======== Available data ========

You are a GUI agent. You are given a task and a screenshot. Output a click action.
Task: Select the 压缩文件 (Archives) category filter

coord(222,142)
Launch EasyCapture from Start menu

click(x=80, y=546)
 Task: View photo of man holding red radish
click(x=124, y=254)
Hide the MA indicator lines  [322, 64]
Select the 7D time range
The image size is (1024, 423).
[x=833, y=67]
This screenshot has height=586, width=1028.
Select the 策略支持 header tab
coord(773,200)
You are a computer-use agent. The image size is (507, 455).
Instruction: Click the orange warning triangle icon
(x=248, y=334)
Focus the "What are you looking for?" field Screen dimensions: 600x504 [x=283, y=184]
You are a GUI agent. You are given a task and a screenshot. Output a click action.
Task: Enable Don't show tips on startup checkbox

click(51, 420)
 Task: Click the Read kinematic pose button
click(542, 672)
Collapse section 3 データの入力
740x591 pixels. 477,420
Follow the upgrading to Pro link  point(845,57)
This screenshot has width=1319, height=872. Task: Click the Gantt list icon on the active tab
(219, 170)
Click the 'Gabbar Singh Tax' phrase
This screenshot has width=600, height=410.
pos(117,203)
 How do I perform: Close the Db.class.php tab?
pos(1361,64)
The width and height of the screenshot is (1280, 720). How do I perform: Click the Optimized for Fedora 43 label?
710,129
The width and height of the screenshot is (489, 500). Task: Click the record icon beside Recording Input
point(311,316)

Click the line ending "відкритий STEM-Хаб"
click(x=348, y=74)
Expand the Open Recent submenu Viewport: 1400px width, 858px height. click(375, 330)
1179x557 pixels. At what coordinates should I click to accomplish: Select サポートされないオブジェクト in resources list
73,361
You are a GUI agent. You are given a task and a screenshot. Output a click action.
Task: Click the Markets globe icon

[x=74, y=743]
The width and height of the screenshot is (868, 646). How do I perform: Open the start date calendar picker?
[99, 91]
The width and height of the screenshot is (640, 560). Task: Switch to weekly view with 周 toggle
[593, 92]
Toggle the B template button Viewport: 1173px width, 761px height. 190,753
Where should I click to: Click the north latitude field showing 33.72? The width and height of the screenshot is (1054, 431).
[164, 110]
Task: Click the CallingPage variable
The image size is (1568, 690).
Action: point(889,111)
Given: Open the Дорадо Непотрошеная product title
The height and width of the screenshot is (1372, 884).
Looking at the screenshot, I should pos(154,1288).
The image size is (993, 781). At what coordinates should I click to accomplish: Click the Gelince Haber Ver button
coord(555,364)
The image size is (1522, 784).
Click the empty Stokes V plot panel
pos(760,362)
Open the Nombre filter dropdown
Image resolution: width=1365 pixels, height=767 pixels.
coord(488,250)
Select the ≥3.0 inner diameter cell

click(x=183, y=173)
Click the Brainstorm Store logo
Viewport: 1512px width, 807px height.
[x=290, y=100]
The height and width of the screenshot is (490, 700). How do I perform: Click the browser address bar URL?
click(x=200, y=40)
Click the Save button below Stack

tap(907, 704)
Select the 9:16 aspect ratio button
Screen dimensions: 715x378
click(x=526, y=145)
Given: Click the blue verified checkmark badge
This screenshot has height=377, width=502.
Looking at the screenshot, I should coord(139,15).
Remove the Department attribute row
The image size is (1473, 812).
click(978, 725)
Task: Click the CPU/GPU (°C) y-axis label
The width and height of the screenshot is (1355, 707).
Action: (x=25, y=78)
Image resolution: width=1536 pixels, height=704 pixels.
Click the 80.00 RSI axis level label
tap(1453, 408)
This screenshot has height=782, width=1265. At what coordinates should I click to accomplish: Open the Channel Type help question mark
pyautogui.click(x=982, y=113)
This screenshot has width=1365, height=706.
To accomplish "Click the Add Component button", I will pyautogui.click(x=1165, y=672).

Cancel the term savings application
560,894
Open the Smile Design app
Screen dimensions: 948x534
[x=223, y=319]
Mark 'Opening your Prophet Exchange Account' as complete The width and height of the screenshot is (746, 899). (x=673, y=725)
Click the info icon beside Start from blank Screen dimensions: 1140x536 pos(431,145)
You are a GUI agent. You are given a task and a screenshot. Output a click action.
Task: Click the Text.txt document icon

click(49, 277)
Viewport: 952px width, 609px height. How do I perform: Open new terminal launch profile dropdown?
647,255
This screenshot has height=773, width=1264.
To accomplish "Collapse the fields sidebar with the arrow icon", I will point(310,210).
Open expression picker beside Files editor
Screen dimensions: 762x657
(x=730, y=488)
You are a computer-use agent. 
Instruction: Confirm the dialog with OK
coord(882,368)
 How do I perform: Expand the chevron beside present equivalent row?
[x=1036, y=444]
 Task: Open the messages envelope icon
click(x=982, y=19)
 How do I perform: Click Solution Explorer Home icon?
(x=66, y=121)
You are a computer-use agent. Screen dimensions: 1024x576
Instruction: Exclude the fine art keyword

========

● **Description of the task**
Your task is to collect every line above that contains the word "computer".

● **Solution for this exercise**
You are a computer-use agent. The image size is (507, 455).
You are a computer-use agent. 
You are a computer-use agent. Screen dimensions: 1024x576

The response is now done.